Si, maintenant les études d'ortophonie ont un grade master, la grille salariale à l'hôpital n'a pas été réévaluée en conséquence. "Aujourd'hui, il n'y a plus assez d'orthophonistes dans les hôpitaux. A bac +5, on ne va pas travailler pour un SMIC" affirme, lucide, Adeline Deiber, orthophoniste libérale à Saint-André. Ce matin, elles étaient environ une dizaine à manifester face au CHU de Bellepierre. Car le métier reste majoritairement féminin. L'occasion d'interpeller la ministre de santé sur ce sujet également : "La profession la plus mal payée de toute la fonction publique est aussi la plus féminisée, est-ce que Marisol Touraine trouve ça normal?"

Cette carence d'orthophonistes à l'hôpital mettrait les patients en danger.
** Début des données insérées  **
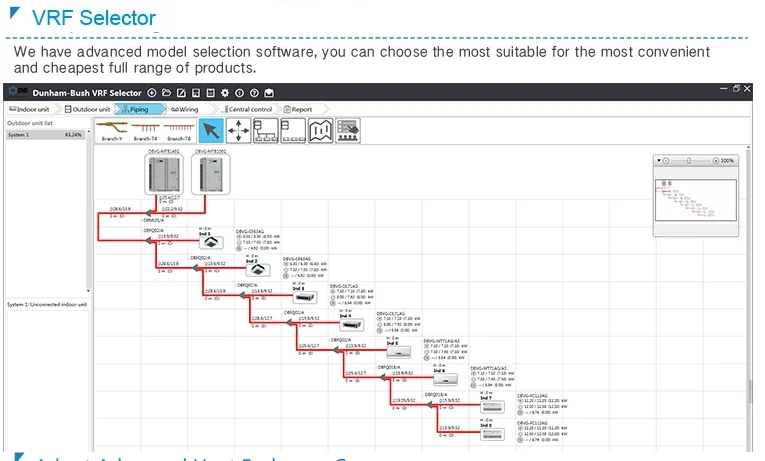Go to the Report tab
Screen dimensions: 765x461
point(299,109)
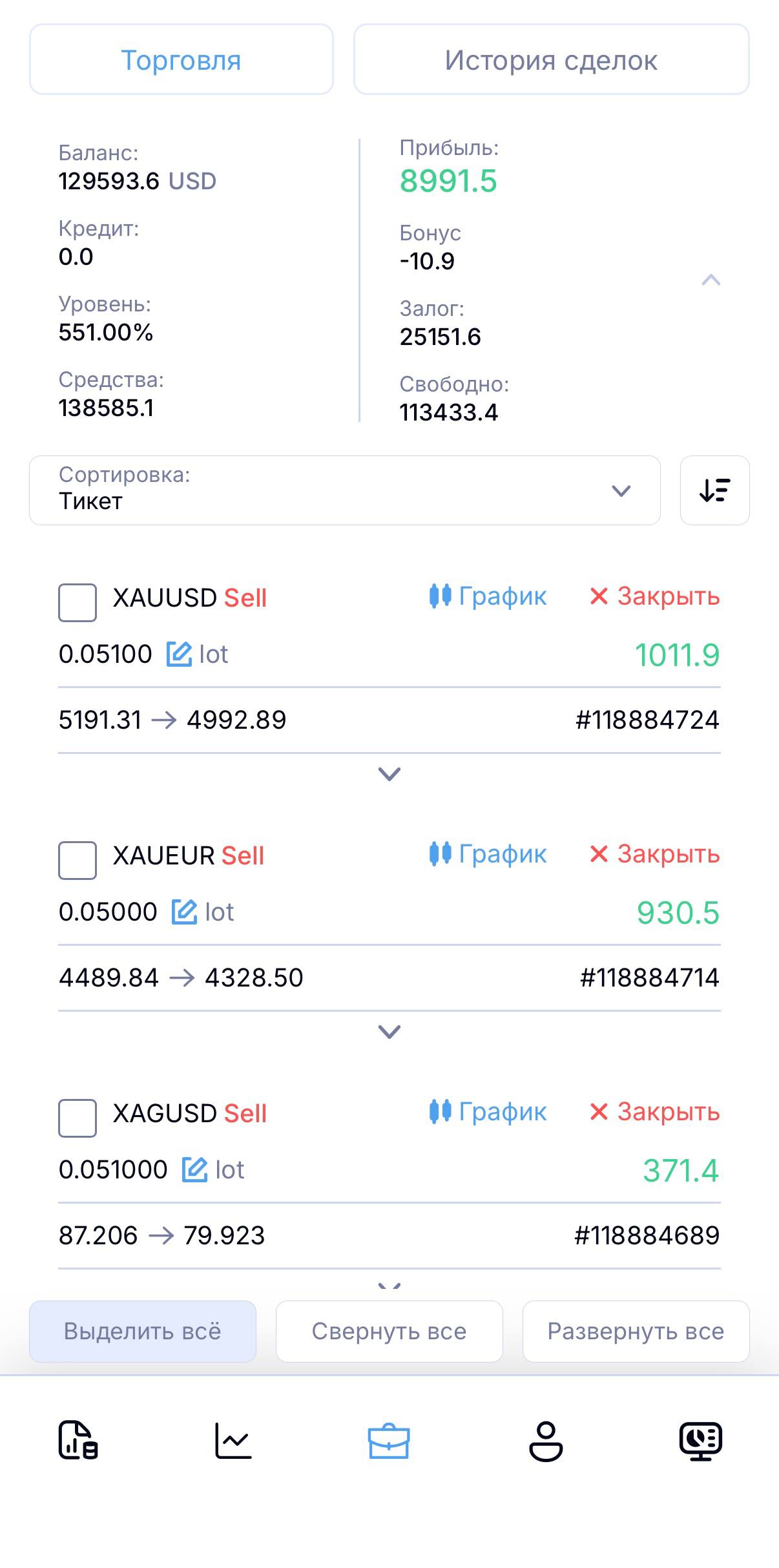The image size is (779, 1568).
Task: Open График for XAGUSD position
Action: click(x=488, y=1112)
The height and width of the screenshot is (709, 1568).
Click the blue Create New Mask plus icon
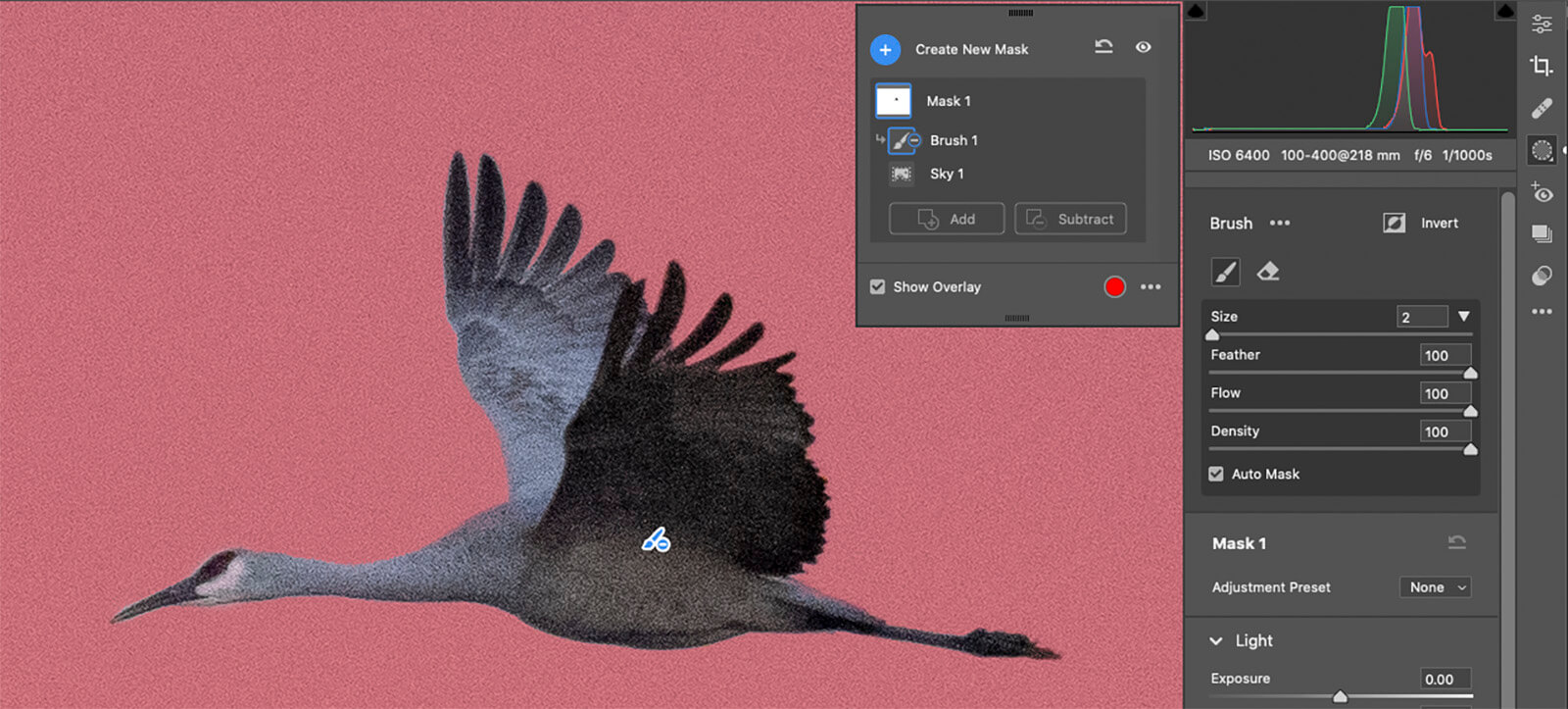click(885, 49)
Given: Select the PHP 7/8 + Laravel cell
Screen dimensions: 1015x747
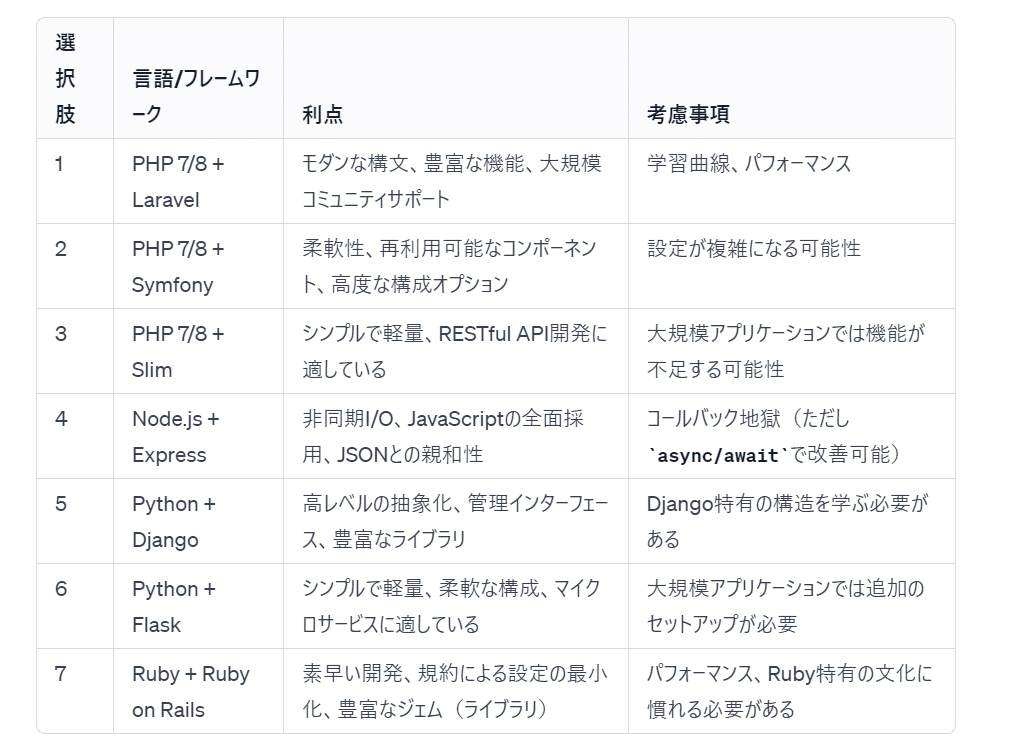Looking at the screenshot, I should point(178,181).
Adeline Deiber pointe du doigt une lésion de prise en charge, "dans des moments très critiques" tels qu'après un traumatisme crânien ou un AVC. Déglutition, alimentation, articulation : le malade doit tout réapprendre... auprès d'un orthophoniste. Or, il est, la majeure partie du temps orienté vers d'autres professionnels "non formés et diplômés", ou vers le milieu libéral. Laetitia Bertaina travaille à Sainte-Clotilde et s'en désole : "Dans le libéral, il y a forcément des temps d'attente. Un temps vital pour le patient!".

Actuellement, dans l'est et le nord de La Réunion, les listes d'attente auprès des ortophonistes sont particulièrement longues. Dans son cabinet dyonisien, Laetitia Bertaina en a pour un an, avec trente personnes inscrites dans l'attente d'un rendez-vous.

"Aujourd'hui, tout ce qu'on demande, c'est une revalorisation salariale qui relève de la logique pure ! Un Bac +5 doit être payé à Bac +5" soupire Adeline Deiber. Selon les orthophonistes mobilisés ce matin, ceux qui paient les pots cassés, ce sont les patients. Des négociations étaient prévues aujourd'hui au ministère, entre Marisol Touraine et les paramédicaux.